Tuesday, June 29, 2010
Iceberg Salad and Cumin Spiced Prawns
For a fresh summer salad with a little bit of spice and heat - try this delicious (and very healthy) salad.
You will need (serves 2)
10-12 jumbo prawns (uncooked)
3/4 head of iceberg lettuce (washed and coarsely chopped)
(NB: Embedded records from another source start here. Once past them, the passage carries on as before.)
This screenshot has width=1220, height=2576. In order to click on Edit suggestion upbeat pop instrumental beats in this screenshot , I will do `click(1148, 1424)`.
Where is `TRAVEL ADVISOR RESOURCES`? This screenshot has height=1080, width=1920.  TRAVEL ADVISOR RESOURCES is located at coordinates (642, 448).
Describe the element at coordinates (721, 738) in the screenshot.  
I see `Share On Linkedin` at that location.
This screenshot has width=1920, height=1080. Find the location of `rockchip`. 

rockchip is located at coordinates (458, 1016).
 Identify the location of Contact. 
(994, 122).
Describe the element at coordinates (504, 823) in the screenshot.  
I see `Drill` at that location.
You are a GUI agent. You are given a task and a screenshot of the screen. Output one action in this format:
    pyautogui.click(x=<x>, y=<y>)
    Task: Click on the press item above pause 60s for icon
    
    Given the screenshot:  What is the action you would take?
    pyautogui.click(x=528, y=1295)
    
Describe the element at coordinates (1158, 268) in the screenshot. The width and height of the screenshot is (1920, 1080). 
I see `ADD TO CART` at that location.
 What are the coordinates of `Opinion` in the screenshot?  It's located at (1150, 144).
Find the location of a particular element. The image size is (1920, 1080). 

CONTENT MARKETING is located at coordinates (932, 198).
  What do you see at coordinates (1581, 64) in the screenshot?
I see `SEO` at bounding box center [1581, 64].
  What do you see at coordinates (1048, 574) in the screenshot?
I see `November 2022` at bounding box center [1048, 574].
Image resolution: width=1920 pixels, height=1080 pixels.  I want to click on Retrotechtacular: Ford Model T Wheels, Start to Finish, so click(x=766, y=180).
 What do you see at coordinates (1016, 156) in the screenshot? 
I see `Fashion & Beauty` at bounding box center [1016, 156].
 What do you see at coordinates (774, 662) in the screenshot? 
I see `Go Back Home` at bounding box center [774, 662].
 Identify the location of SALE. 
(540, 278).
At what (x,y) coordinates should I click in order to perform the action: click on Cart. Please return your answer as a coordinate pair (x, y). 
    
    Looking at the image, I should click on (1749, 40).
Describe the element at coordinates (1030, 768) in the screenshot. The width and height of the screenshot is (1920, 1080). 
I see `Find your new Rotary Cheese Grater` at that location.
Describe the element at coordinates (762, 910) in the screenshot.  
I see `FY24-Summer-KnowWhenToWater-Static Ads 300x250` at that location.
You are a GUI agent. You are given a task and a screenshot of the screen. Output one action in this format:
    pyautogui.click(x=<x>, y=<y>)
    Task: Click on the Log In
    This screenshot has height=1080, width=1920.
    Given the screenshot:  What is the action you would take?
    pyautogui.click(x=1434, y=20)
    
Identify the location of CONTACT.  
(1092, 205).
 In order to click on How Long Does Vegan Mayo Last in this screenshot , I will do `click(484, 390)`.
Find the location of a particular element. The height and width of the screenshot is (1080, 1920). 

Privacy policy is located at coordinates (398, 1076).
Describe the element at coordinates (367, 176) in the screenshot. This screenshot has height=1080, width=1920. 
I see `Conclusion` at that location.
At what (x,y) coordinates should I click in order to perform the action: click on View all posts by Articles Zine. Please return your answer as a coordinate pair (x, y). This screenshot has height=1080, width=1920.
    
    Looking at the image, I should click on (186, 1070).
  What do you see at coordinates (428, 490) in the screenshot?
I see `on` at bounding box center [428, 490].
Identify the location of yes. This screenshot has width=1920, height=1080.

1 chopped red onion (optional)
10 cherry tomatoes (cut in half)
1-2 tbsp cumin
Salt and Pepper
1 tbsp lemon juice
White vinegar
EVOO
In a small bowl, mix your shrimp (peeled) with your cumin spice, the lemon juice and some salt and pepper. Let mixture marinade for about 30 minutes. In the meantime - add your chopped iceberg lettuce into a large mixing bowl with your chopped tomatoes and onions (if you chose to use them). In a fry pan, heat up a tbsp of EVOO and add your spiced prawns. Cook on both sides until they have turned pink (as soon as they are pink they are ready - any longer and you will over cook them). Mix your salad with some white vinegar, salt, pepper and EVOO (taste after mixing to determine if you need more of a certain ingredient). Plate each salad and top with 5-6 prawns - serve & enjoy!